I wish DVC would back down on the resale restrictions a bit; I was planning on buying Riviera direct to get an Epcot/HS resort (I wanted BCV put only a small contract which is too pricey for my taste, though I did offer on a contract once that was taken) but I'm in a holding pattern and will have to wait and see how resale ends up. Unless I decide on a GW for a Tower Studio, which will hold resale value because of the low cost for an entire week.

As for your ranking I definitely agree that Riviera will be above or on par with WLV/CCV depends how well the Skyliner runs and when it stops running (can Riviera access Boardwalk and other resorts after the parks close for a bit). As an aside, as a WL lover I'm hoping Reflections increases amenities on that side in a good way (new dining, new boats or some other form of transportation for those resorts).

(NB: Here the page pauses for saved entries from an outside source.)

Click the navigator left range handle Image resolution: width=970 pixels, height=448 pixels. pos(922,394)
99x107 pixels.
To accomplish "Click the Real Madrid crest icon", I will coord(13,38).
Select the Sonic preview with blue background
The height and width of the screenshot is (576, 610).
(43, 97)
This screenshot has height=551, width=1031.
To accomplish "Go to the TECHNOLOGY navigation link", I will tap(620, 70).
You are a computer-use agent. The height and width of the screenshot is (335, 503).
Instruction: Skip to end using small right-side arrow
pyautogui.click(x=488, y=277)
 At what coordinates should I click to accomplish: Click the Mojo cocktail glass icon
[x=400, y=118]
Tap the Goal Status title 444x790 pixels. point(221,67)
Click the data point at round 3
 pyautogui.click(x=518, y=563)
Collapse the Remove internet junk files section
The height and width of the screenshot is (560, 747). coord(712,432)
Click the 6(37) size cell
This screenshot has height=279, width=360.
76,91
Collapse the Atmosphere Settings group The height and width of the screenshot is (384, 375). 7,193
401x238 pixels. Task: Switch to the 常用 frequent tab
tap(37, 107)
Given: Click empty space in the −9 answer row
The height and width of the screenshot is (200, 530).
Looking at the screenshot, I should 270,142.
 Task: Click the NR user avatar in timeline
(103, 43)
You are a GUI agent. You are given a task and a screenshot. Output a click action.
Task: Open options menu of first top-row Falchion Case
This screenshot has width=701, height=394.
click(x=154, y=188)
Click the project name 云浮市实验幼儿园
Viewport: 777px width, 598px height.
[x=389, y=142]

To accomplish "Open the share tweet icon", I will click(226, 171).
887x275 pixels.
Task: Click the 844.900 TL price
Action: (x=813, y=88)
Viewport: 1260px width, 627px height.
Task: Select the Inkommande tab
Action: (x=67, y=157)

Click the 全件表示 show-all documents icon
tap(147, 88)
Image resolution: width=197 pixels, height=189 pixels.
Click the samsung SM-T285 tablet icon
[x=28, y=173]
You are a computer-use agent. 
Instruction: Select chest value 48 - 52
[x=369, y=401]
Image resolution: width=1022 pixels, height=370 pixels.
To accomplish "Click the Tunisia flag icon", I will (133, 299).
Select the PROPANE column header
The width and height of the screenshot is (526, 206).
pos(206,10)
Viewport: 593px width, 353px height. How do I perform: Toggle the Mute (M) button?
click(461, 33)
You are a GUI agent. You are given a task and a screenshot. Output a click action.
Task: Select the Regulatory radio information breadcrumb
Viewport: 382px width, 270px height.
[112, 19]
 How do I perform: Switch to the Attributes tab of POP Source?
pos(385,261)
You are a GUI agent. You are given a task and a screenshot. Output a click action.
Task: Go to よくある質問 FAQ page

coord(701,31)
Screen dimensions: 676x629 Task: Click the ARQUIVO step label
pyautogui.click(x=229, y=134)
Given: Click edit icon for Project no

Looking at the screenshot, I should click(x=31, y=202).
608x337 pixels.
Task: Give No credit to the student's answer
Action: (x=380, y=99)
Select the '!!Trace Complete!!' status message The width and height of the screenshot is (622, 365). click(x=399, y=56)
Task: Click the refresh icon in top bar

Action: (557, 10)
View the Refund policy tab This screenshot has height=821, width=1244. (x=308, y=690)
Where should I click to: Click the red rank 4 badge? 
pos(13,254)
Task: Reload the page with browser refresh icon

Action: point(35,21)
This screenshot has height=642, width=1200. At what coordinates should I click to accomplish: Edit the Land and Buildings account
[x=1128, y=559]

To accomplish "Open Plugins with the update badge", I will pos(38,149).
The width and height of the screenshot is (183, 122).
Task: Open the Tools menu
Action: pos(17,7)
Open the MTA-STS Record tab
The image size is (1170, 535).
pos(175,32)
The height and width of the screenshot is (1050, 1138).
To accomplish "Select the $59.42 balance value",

Edit: Thought I'd share my actual rankings for fun too:

BLT/VGF
Poly/BCV/BWV
VWL/CCV
AKV
OKW
SSR

As for Riviera being next to CBR I actually think it's kind of nice because you get all the land to roam around that the moderates afford, currently can pool hop to CBR, which will be very easy for Riviera if they allow it still, and more QS selections than Deluxe typically have. I'm with the poster below, Riviera will be up (just marginally below) with BCV/BWV if the Skyliner works as intended, which from an engineering perspective there isn't anything to suggest it won't.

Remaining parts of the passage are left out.